Disruptive innovation has become a very popular notion about competition and organizational change. Since Harvard Professor Clayton Christensen’s 1997 book The Innovator’s Dilemma, business leaders (and, more recently, educators) have been trying to anticipate disruptive innovation in their industries and encourage disruptive innovation in their companies.
Drake Bennett in an article for BusinessWeek titled “The Innovator's New Clothes: Is Disruption a Failed Model?” describes the concept in this way:
[Disruptive innovation] …holds that established, market-dominating companies are prone to being felled by upstarts precisely because they are established and market-dominating—cosseted by their dominance, they are loath to embrace new technologies and practices that would threaten their business model.
For Silicon Valley startups eager to unleash their innovative abilities on the world, the key is to find a market ripe for disruption and then be the agent of that disruption. For companies that don’t want to go the way of Pan Am and Wang Laboratories, the only way to avoid being disrupted is to disrupt oneself. Which is why disruptiveness—a quality once associated with children who couldn’t control themselves in school—has become the measuring stick of promising business ideas.

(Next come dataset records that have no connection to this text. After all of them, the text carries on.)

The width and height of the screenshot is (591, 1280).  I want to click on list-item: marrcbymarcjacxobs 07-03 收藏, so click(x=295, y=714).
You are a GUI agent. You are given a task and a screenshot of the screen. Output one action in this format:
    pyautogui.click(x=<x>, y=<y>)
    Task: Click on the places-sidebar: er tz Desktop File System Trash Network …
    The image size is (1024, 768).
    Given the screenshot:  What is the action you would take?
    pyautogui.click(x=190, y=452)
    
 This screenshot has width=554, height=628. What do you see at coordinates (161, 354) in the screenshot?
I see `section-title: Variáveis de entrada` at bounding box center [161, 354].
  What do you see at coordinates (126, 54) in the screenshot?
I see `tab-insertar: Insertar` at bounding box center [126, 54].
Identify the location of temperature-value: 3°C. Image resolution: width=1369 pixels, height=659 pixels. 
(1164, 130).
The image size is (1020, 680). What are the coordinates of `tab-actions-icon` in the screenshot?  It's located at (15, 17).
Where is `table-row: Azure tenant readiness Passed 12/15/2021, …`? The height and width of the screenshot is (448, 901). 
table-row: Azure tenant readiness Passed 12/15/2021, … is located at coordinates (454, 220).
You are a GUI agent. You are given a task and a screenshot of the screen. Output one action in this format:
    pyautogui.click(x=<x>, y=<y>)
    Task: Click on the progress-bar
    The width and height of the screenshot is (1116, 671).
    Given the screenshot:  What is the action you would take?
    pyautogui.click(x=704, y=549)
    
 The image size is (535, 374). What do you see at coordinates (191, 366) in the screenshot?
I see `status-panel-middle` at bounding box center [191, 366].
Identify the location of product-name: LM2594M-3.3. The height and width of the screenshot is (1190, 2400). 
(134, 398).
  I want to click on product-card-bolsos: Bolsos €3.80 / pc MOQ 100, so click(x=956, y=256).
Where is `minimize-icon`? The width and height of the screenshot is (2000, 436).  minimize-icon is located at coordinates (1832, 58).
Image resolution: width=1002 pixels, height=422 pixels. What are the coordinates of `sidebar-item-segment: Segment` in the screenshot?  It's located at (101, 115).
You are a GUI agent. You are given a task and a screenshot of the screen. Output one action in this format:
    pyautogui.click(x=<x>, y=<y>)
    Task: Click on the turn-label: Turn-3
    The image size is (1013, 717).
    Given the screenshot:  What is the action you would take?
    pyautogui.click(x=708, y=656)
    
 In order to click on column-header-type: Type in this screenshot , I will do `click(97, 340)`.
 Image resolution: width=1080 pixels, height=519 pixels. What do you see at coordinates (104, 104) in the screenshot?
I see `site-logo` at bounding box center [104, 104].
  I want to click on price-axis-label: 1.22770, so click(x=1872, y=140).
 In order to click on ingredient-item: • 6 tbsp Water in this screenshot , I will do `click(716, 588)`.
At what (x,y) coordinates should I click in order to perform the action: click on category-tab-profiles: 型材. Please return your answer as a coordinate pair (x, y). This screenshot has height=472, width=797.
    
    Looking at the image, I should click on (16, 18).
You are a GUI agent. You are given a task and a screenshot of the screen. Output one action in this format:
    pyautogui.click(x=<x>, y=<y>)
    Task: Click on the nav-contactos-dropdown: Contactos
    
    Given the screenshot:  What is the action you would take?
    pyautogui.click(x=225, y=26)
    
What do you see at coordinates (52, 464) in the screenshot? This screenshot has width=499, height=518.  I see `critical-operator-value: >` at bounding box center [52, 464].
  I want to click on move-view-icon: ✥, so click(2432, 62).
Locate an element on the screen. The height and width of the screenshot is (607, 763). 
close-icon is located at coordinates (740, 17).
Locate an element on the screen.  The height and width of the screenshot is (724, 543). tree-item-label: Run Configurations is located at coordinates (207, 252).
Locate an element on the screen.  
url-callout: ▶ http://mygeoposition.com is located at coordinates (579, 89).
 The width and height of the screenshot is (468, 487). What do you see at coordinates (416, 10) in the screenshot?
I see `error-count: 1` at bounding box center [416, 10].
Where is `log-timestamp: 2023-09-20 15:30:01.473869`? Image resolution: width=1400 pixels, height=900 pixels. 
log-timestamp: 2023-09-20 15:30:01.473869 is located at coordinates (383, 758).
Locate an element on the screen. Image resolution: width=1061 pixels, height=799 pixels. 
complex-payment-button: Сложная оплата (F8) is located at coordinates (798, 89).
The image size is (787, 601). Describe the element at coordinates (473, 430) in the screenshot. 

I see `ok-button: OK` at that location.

Harvard historian Jill Lepore has challenged the validity of disruptive innovation as an explanation of change. She writes in The New Yorker:
Disruptive innovation is a theory about why businesses fail. It’s not more than that. It doesn’t explain change. It’s not a law of nature. It’s an artifact of history, an idea, forged in time; it’s the manufacture of a moment of upsetting and edgy uncertainty. Transfixed by change, it’s blind to continuity. It makes a very poor prophet.
Bennett then did a follow-up interview of Christensen in which the professor refutes Lepore's criticism and stands by his research.
While I appreciate the thought-provoking nature of Christensen’s work, I also value Lepore’s perspective. I think both are right.
Disruptive innovation has always been part of commerce, health care, and education (e.g., introduction of printing press, universal education, psychotropic drugs). The difference now is that computer technology has dramatically increased the pace and reduced the cost of innovation. Everything we do and make will eventually be replaced by a new way of doing things (not necessarily better) and a new product (not necessarily better).
Rather than trying to predict disruptive innovation or create a department for disruptive innovation, executives and employees need to be continually learning so that they can adapt to change quickly, whether that change is external or internal. For example, they need to learn how to know what’s happening in the marketplace (i.e., What is the emerging competition?), they need to learn how to rapidly develop new, creative, customer-friendly products and services, they need to learn how to work cross-functionally and in teams.
It’s not a question of whether or not an organization will face disruptive innovation but rather when it occurs, will that organization have the knowledge, skills, and capability to shape the situation to its advantage.